THOME: I don't see large variations in security concerns among various vertical markets. However, if you consider the ASP or hosting market as a vertical, you introduce the complexities of multiple users that are not trustworthy sharing resources in a grid.
Gt: Speaking specifically about Oracle's database business, how is database management affected in large Grid environments? What has the company done with 10g in order to maximize simplicity along this front?
THOME: We did a lot in Oracle Database 10g to facilitate management of grids. To begin, we introduced a great deal of self-management features directly into Oracle Database 10g. The easiest thing to manage is the thing that manages itself.
We also introduced Oracle Enterprise Manager 10g, which can manage many databases, application servers and Oracle Applications and their underlying hosts as a group. In example, run Oracle Enterprise Manager 10g's patch wizard once and it will offer to schedule patching on all databases. Oracle Enterprise Manager 10g has features to facilitate change and configuration management. It can compare configurations and clone configurations to simplify provisioning. And, it has a great deal of management and monitoring features that allow database and system administrators to easily monitor service metrics and receive notifications of service level exceptions.
Gt: Given all the complexity and, to a lesser degree, security issues inherent in Grid implementations, why would an organization want to deploy a grid? What benefits come from these deployments, and how do they outweigh any concerns or obstacles?
THOME: There are three key benefits to Grid computing. First, you can get better information faster. You can bring resources to bear on your business problems as needed. If you have a fixed amount of time, say 24 hours to perform an analysis, you can bring in additional resources to perform better or deeper analysis. And if you have a fixed amount of work, say a report to run, you can bring in additional resources and run it faster.
Second, you can better align you resources with your business requirements. Enterprises have different business priorities by time of day, day of week, time of month, quarter and year. Also, priorities will shift over time. Sharing resources in a grid makes it easy to move resources from one workload to another, thereby aligning resources and business requirements.
Lastly, you can save money. You can increase the utilization of your resources by sharing failover and peak capacity across applications, and you can use less expensive components -- you can pool multiple smaller inexpensive servers in place of a larger, more powerful, server.

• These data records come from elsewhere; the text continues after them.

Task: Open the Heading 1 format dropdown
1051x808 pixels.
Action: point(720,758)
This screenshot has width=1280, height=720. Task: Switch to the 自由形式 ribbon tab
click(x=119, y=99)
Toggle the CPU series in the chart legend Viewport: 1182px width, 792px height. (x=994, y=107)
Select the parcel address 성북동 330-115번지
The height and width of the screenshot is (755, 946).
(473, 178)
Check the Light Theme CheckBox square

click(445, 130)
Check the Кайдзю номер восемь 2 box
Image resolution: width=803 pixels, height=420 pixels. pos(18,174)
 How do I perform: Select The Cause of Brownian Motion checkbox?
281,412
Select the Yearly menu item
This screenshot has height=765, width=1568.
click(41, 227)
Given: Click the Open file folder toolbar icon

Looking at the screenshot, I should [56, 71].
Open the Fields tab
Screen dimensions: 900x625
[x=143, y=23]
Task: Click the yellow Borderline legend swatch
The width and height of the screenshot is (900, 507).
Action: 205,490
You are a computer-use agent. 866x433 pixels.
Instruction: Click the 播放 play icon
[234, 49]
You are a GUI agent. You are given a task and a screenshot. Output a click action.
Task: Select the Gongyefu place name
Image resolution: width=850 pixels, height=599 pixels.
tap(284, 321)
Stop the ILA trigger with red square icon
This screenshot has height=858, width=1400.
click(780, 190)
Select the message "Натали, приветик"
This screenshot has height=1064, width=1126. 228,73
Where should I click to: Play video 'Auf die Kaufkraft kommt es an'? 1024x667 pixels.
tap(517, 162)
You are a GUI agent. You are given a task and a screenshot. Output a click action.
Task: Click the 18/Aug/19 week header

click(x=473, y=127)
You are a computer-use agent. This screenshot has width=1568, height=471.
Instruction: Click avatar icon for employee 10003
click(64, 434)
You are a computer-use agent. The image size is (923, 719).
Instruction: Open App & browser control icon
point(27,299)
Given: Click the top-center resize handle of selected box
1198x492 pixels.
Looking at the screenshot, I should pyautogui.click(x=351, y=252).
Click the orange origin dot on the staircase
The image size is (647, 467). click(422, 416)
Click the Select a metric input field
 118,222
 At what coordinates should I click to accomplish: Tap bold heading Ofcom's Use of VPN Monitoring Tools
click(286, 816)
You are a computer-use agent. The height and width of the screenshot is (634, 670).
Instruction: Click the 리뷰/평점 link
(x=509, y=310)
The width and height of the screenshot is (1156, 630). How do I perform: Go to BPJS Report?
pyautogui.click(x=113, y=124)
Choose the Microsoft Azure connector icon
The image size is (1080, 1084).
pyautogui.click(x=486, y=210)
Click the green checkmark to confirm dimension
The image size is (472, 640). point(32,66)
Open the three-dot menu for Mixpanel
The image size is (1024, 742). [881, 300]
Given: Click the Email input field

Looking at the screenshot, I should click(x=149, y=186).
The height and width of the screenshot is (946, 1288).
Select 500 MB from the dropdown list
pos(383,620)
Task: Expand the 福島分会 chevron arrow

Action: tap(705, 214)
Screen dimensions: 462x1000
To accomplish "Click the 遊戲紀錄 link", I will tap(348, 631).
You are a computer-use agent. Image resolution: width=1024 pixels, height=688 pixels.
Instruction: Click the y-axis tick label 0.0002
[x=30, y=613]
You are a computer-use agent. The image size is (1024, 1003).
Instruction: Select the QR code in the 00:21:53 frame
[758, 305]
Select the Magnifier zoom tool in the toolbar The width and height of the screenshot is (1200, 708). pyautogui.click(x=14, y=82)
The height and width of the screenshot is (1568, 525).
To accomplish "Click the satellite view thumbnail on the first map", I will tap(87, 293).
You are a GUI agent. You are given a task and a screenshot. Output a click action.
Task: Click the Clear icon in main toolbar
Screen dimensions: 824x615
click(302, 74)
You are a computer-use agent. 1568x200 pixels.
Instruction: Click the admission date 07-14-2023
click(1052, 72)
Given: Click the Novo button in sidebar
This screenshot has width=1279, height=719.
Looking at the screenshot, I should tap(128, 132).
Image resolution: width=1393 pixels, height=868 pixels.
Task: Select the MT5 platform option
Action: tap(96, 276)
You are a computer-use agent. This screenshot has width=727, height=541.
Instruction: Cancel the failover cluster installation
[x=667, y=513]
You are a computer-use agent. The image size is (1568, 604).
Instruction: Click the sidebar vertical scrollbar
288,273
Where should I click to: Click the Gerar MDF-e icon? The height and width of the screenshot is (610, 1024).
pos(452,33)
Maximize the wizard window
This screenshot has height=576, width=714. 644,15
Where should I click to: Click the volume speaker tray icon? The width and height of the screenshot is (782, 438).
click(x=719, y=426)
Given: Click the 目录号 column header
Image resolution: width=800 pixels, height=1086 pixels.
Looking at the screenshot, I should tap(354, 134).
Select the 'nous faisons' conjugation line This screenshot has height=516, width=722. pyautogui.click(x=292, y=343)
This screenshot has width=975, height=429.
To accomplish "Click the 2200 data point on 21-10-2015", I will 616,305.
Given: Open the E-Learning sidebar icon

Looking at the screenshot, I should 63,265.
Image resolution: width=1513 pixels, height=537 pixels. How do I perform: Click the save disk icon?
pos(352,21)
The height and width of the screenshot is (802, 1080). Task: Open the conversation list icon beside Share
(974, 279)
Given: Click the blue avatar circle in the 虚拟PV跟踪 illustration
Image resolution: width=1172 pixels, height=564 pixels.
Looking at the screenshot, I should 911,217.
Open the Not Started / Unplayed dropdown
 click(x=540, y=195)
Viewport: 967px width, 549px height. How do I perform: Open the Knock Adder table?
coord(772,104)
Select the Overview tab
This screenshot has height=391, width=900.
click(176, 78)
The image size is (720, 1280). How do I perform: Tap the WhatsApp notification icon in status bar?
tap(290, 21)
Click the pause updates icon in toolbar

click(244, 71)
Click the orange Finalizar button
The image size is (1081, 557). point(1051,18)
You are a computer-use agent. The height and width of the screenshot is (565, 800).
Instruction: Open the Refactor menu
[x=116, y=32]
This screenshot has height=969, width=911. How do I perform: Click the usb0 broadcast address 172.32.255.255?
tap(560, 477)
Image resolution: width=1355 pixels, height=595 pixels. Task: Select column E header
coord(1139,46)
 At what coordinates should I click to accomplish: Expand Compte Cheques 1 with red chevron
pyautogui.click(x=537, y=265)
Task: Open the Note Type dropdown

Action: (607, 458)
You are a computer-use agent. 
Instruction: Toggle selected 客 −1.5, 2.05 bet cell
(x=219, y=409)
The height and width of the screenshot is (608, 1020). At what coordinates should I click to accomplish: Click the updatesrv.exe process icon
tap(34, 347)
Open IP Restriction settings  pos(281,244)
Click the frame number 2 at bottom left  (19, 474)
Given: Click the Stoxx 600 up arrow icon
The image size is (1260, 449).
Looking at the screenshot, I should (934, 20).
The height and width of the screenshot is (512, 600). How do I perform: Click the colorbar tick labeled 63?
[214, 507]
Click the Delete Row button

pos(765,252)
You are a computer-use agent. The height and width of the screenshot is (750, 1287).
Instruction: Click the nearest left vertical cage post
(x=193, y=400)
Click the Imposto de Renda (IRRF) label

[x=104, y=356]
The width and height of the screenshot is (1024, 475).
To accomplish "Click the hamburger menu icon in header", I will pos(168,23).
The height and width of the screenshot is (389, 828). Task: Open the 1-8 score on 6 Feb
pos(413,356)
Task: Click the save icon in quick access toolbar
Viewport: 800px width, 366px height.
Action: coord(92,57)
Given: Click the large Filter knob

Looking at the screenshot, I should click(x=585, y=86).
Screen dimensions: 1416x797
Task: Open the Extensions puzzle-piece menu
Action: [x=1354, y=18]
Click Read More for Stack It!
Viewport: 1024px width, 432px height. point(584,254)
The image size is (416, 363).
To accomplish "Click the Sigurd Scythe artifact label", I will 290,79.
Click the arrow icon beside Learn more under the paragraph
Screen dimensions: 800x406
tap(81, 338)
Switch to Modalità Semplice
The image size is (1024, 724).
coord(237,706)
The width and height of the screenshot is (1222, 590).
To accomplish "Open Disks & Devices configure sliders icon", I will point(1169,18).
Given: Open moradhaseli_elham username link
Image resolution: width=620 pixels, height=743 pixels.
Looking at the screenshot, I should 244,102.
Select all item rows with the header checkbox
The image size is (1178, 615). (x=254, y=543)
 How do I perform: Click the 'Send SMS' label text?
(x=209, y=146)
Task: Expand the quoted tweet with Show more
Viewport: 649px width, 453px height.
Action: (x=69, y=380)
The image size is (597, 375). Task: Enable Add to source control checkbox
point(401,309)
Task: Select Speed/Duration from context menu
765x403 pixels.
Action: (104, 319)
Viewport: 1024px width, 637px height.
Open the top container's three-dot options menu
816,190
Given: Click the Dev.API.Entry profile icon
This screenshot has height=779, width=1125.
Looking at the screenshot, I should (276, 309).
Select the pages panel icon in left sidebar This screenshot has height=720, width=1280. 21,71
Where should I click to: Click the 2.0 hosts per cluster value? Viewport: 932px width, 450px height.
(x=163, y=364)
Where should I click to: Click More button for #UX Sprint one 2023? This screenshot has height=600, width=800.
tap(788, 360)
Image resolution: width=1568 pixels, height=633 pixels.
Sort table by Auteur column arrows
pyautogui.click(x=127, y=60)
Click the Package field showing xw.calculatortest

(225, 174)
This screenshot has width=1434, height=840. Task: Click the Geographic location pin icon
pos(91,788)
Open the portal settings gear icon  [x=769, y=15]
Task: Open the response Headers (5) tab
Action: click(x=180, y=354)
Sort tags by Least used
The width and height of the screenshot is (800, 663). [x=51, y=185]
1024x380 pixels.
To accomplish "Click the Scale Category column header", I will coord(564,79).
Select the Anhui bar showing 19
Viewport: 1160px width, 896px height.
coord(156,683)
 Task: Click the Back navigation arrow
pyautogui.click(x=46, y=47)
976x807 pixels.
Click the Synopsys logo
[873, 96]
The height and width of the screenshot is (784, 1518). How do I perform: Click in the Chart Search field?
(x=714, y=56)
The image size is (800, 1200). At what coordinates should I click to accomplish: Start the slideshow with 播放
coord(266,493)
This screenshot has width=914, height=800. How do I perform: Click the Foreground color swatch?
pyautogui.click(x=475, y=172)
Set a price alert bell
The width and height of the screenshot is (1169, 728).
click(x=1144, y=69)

Gt: Is there anything else you'd like to add?
THOME: Flexibility is just as important as ROI and TCO -- its benefits are just a bit harder to quantify. It gives customers the ability to cope with increasingly unpredictable workloads. This enables their business to quickly adapt to changes and prevents problems that arise when the business cannot adapt. However, this can be tricky to put a number on.
Grids provide many benefits today. You get better information faster because you can bring additional resources to bear on a problem to perform better analysis in a shorter period of time. You can better and more quickly align your resources with your business priorities, and save money by increasing utilization (i.e., share peak and failover capacity across applications) and by using smaller less expensive servers (that are then virtualized by the Grid layer to behave as a larger more expensive server). Although Grid technologies are under development, these benefits can be realized today.
One last thing about Grid is that it's easily adopted in an incremental manner. Customers can start small, and then grow their grid as they become more comfortable. You don't have to move everything to the grid all at once -- grids and traditional architectures can coexist.